I use a 2 3/4 in hole saw. Run a jig saw along edge of 2 3/4 hole. Keep fitting the Mason jar till you get it where you like it. Not too snug or too loose.
I put #8 hardware cloth on other side. Hammer it in some to reach surface of a turned around lid with small holes on Mason jar. Staple the hardware cloth. Cloth should be touching lid when jar is pushed all in. I use a rubber mallet or circular piece of wood smaller than hole size.
I also try to put my jar hole(s) near the back and not in the middle over brood. Easier to get to them from back of hive. I use migratory covers for feeder lids.

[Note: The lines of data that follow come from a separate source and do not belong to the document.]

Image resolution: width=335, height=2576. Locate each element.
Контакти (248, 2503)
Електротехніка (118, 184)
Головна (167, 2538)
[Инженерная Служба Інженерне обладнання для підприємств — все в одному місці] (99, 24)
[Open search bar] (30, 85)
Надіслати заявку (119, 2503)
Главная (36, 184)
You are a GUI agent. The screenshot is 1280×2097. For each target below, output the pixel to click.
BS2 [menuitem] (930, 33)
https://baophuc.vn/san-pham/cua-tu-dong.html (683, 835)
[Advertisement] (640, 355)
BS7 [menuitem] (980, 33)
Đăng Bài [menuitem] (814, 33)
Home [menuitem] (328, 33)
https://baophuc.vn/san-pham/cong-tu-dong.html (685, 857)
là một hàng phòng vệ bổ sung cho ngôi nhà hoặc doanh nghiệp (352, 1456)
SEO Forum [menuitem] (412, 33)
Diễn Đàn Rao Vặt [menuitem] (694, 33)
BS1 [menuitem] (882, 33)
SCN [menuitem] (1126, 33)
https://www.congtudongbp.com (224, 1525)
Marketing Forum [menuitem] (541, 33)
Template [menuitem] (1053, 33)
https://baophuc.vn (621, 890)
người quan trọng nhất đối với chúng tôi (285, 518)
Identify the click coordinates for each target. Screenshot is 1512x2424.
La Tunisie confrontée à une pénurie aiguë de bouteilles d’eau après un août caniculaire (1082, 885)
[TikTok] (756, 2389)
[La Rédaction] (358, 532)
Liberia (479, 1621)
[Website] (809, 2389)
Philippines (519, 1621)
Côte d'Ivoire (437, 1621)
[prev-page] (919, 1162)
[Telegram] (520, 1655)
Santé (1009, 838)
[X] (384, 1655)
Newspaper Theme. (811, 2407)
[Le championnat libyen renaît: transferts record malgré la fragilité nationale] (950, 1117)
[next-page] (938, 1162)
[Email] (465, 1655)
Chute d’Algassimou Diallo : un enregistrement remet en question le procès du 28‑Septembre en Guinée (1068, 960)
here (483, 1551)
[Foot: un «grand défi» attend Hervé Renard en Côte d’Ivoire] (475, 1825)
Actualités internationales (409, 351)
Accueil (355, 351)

Also cover feeder jars with two liter plastic soda bottles with spouts cut off and spray painted a dark color. These fit snug on Mason quart jars. 
I make two to four holes on full size and one to two on nuc box lids. Then after feeding go back to telescoping covers. If I leave feeder lid on I cover holes when done feeding.


----------



## tazke (Mar 23, 2015)

I use my router with a collar and 1/4 spiral bit. Make a pattern jig, hole plus collar, use the pattern and cut your hole. You can cut holes about 5 times faster than with a whole saw. And make any size hole you want. I use this for nuc feeder holes, and making my screen tops. Works great.


----------



## jadebees (May 9, 2013)

I just put pint or quart jars on the hole in the inner cover, no screen. If you make your own covers, you can get a doorknob holesaw set very cheap. The big holesaw in that set is a great size. If you have an oval slot, place duct tape over 1/3 of the oval, either end. A spare med. or deep box will cover it, then just put the roof back on. This works so well, i made inner covers for all my Warre hives, then later started building a feeder hole deck into the quilt boxes. Super easy, no robbing, no ants, no yellow jackets. Yes, a few will fly out at you sometimes. Without screen, the ants cannot tamper inside the hive top.


----------